Einstein’s Monsters by Martin Amis

THE LITTLE PUPPY THAT COULD

The little puppy came bounding and tumbling over the fallow fields. Here he comes, bounding, tumbling. Like all the most adorable little puppies, this little puppy had large pleading brown eyes, wobbly half-cocked ears, and loose folds of flesh on the join of his neck. His coat was a subtle gray (like silver in shadow), with a triangle of white on his chest, like a shirtfront, and white tufts on each paw, like socks, like shoes, like little spats! He was a bit plump, this little puppy, it had to be said—but adorably so. Puppy fat, not doggy fat. He had been running and running for days and days. Where had the little puppy come from? Where was the little puppy heading, and so eagerly? His proud tail high, his front paws gaily outthrust, his—whoops! Over he goes again. Then he’s up, undismayed, bounding, tumbling, toward huge discoveries, toward wonderful transformations. Of course, the little puppy had no idea where he had come from or where he was heading. But he was going to get there.

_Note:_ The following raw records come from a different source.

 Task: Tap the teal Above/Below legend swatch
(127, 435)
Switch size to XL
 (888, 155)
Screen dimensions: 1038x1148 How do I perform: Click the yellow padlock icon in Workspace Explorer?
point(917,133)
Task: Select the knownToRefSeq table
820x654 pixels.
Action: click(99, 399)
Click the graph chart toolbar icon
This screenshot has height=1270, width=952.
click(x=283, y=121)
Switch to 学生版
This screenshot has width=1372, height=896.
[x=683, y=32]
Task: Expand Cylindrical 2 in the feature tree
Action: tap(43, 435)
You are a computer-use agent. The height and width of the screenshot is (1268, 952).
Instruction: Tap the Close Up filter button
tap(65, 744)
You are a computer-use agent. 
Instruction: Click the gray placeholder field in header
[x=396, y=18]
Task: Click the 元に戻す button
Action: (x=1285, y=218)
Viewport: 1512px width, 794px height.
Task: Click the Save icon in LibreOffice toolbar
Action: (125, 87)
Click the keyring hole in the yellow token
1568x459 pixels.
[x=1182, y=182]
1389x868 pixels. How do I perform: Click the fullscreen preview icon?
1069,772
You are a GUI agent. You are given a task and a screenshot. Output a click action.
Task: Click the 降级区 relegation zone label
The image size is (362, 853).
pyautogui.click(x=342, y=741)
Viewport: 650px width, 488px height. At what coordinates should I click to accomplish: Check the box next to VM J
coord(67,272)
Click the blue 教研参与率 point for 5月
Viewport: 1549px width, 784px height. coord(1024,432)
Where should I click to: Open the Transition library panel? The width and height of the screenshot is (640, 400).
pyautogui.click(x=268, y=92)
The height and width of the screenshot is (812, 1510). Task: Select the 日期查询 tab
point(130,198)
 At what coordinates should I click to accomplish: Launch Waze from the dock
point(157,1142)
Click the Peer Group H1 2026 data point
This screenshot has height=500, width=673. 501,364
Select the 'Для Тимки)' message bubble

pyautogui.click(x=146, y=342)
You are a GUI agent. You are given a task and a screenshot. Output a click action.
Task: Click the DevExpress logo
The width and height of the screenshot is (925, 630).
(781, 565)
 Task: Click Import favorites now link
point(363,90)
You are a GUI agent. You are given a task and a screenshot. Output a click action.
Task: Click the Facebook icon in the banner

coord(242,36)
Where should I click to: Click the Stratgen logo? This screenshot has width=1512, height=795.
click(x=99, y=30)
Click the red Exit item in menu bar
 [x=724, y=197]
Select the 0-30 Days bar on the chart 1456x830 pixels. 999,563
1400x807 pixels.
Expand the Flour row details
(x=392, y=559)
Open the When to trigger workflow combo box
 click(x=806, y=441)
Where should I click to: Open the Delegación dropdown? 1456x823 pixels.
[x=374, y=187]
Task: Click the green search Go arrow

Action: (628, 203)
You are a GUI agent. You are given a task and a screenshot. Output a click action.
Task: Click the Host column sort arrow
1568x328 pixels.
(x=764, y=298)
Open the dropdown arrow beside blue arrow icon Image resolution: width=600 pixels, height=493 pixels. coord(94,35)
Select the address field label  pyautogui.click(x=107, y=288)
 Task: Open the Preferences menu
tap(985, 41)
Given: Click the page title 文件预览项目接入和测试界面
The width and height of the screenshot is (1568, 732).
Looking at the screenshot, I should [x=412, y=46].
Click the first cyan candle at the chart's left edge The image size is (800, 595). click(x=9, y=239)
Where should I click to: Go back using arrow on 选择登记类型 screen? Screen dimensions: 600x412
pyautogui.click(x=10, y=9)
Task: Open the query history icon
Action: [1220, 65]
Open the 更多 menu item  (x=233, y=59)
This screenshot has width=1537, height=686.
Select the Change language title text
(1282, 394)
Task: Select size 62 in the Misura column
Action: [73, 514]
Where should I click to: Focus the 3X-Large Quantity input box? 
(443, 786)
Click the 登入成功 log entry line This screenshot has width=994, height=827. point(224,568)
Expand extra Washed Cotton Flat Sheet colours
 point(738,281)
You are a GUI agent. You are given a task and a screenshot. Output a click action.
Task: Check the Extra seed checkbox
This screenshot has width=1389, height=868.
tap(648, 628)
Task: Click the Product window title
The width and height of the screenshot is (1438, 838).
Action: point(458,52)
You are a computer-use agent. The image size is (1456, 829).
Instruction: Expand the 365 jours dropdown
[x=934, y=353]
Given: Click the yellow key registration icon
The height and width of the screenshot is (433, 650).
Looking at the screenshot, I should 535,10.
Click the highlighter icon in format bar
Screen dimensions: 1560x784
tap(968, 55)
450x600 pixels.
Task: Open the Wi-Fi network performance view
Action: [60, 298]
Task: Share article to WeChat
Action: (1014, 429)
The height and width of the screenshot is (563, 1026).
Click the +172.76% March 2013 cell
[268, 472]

Now, the puppy probably sniffed or sensed the village before he saw it—the fires, the crescents, the human place. In truth, his eyesight was not all that reliable, floppy, tousled, subject to passionate distortions of fear and desire. But he saw something new out there, shape and pattern, evidence, a great manifestation pressed or carved upon the random world through which he bounded. The little puppy tumbled to a halt, then wriggled himself upright. He knew at once that he had found the place that his heart sought— his destination. Down in the round valley he could descry moving figures, and circles within circles, and, at their crux, a flaming parabola shaped like a scythe: a swan neck, a query of fire! The little puppy stood there, anxiously snapping his jaws. His head craned forward, urging the little puppy on, but his paws just jostled and danced. His tail started wagging, hesitantly at first, then with such reckless vigor that he almost pulled a muscle in his plump little rump. On he bounded, nearer, nearer, down through the dawn shadows, almost flying, his young blood aflame— until he saw a human group moving stolidly from a gateway in the low palisade. Now the little puppy really turned on the speed. He hurtled toward them, then leapt into the air and swiveled, skidlanding back-first at their feet—the four paws limply raised, the shivering tail, his soft belly exposed in reflexive surrender and trust.

And nothing happened. . . . The puppy awoke in a pool of bafflement and hurt. He hadn’t been asleep or anything, but life was like that for the little puppy, it all being so much more fervent down there, so pressing, so sudden. The people just stood there in a stoical arc, six or seven of them; some faces wore fear, some disgust; none showed kindness. At last the puppy climbed sadly to his feet and looked up at them with beseeching eyes, his worked jaw forming a question. His question was your question. Why should they want to act this way toward a little puppy, his puzzled heart full of bruised love, a puppy made for cuddles and romps? And the people had no answer. They too (the puppy seemed to sense) were full of confusion, full of pain. Wishing to comfort them, and hoping there had simply been some sort of misunderstanding, the little puppy crept forward again, in trembling supplication. But now the people began to turn away. The men mumbled and sneered. One woman wept; another woman spat—spat at the little puppy. Blinking, he watched them go through the gate. It was strange. The little puppy didn’t know much but he did know this: that the people were not unkind. No, they were not. They were not unkind.

And so, keeping his distance, foraging for food (grubs, roots, a special kind of flower, certain intoxicating though regrettable substances that his nose liked but his tongue loathed), and with many an exhausted sigh, the little puppy padded around the human place, until the day began to turn. As he searched for the tongue-tickling ants and the fairy toast of butterflies among the rocks and hollows, he kept glancing hopefully toward the ringed settlement— itself a termitary, full of erratic yet significant motion. His hunger appeased, propitiated, the puppy waited, there on the hillside, watching, sighing. Despite his wretchedness he nursed an intense presentiment of great things, of marvelous revelations—a feeling that may well have been delusive, since he always had it. Later in the day he encountered a damp and steaming hillock whose very interesting smells he investigated busily. Moments later he found himself lying on his side, being helplessly sick. The little puppy kept away from that hillock and all others with the same smell, a smell he came to think of as meaning danger. As night fell in folds over the disquieted landscape, he heard from across the valley the frazzled snarling of a beast, tireless and incarnadine, a sound that chimed in his head with the jeopardy of the special smell. All the little puppy could see or hear of the village now was the dreadful fire, the long flaming curve at the heart of the human place.